Hitchcock, Charles H.; Atlas Accompanying the Report on the Geology of New Hampshire. Julius Bien, New York, 1878. Elephant folio of 15 (of 17) maps and plates (lacks two panoramas) plus original title cover.
Volume III of the text for the atlas provides the index for this atlas. It calls for 17 plates. The plates consist of: Two views (not present here and often lacking), one pencil panorama of a camera view, two facsimiles of earlier maps; Carrigain 1816 and Holland 1784, six printed colored sheets providing a geological map of the state, five sheets showing the surface geology of the state. The northwest sheet covered Vermont except for one small area in the lower right corner and the decision was made to make the northeast surface geology sheet about one inch wider to accommodate the lower right corner of the northwest sheet.
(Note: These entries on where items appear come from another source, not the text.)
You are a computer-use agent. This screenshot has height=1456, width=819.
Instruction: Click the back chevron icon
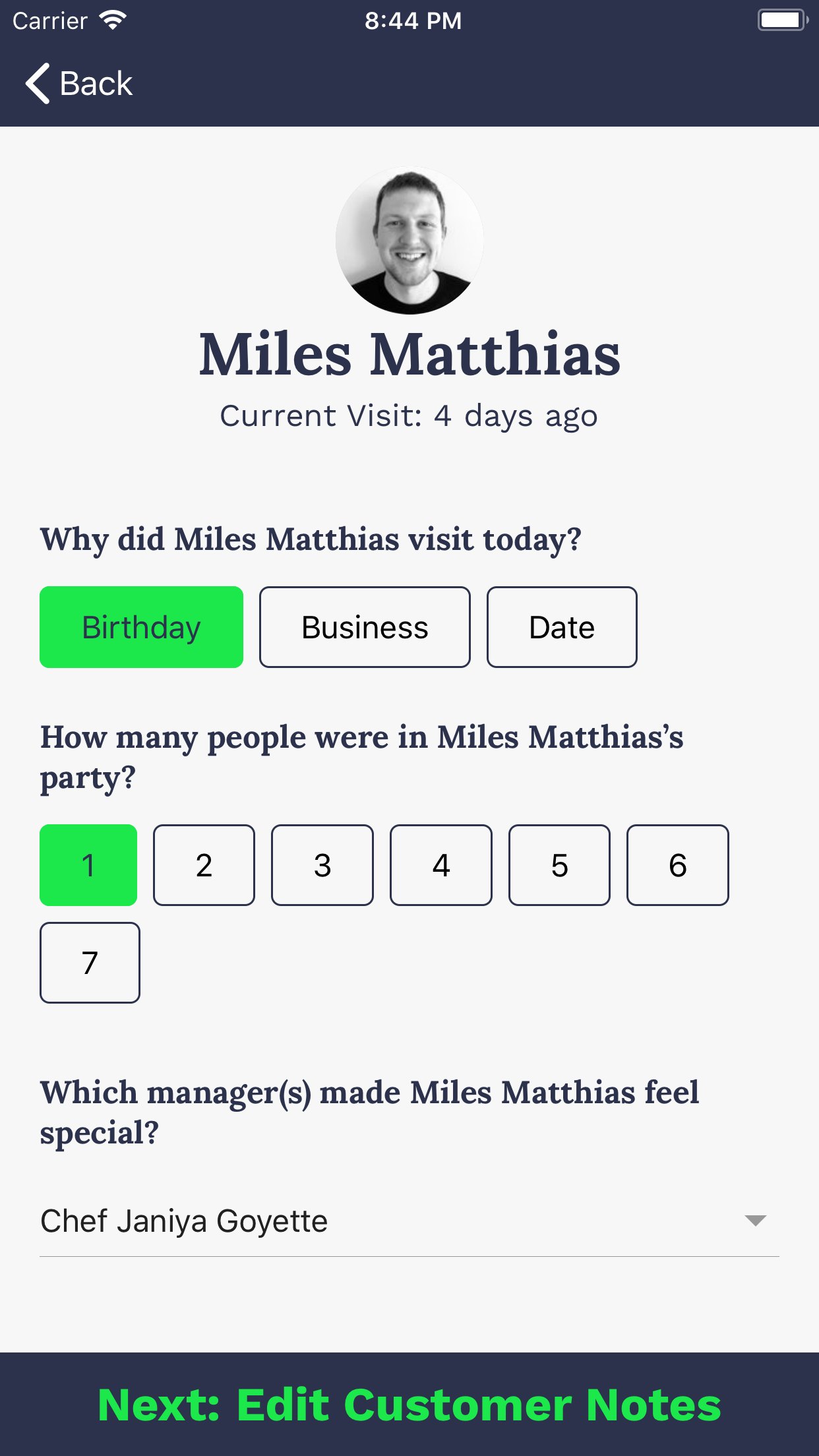(38, 84)
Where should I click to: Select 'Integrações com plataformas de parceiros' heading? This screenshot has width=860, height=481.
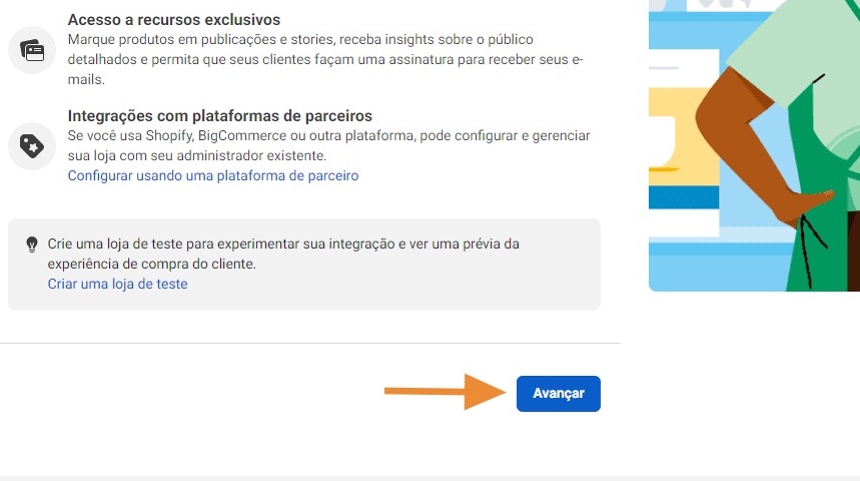coord(220,116)
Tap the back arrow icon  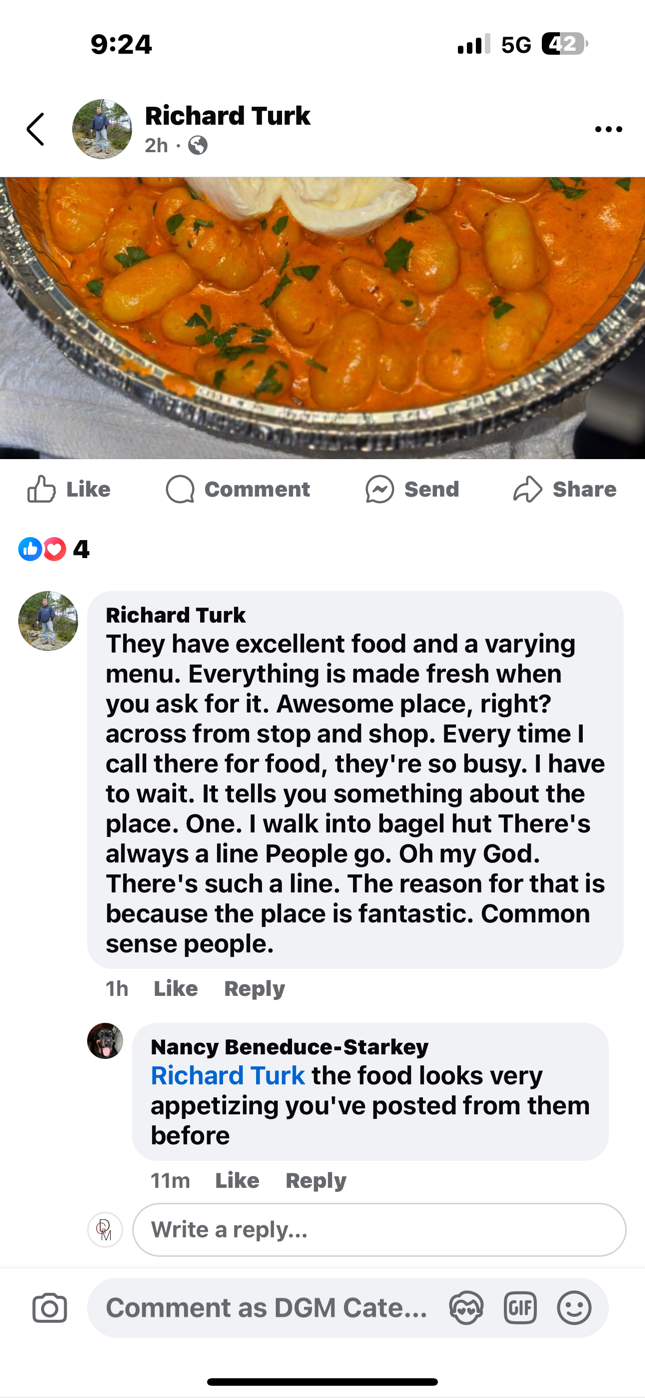(x=36, y=129)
Thus only five sheets were needed for the surface geology. One sheet showing the Ammonoosuc Mining District which is hand-colored. This totals fifteen sheets of the 17 that were actually issued for the finished atlas. With the exception of the two facsimiles of earlier maps each sheet measures about 32 x 23.5 inches. The two facsimiles are smaller as issued. Scale for the maps is two and a half miles to the inch.
The atlas was originally issued with the sheets loose and in a heavier stock title covers. This would account for so few copies of the atlas being preserved.
Our copy has the sheets loose with the original title cover. The maps and cover have been repacked with archival tissue and lightly trimmed at the edges. The original heavier stock cover has been preserved as a title cover in a clam shell case with string ties.
The plates are clean and bright with sharp colors. Very minor stain to the very outer margin of two sheets, well outside the map image. Over all this is a very good copy of a rare atlas.
Charles Henry Hitchcock (1836-1919) was an American geologist. He was born in Amherst Massachusetts and was the son of of the noted geolgist Edward Hitchcock (1793-1864). His mother was Orra White Hitchcock, who illustrated much of Edward Hitchcock’s work.
Charles Hitchcock studied geology and became the assistant state geologist of Vermont and state geologist of Maine. He was to serve as the state geologist of New Hampshire from 1868 to 1878. Hitchcock also taught geology and mineralogy at the University of New Hampshire from 1868 to 1908. He was a founding member of the Geological Society of America
Under his directorship of the New Hampshire geological survey the state completed the first truly comprehensive geological survey of the state. The results were published in three large volumes between 1874 and 1878 and the elephant folio atlas which was published in 1878. Hitchcock’s work was greatly influenced by the King, Wheeler, Hayden and Powell surveys of the west. These surveys produced some of the largest folio atlases produced up to that time. Hitchcock’s atlas of New Hampshire was the only large folio Geological Atlas made of an eastern state. One thousand sets of the three volumes of text were printed. The atlas carried a price of $10 in 1878 and due to its size the atlas was not mailed to a buyer but had to be picked up in Concord, NH. I do not know how many copies of the atlas were printed.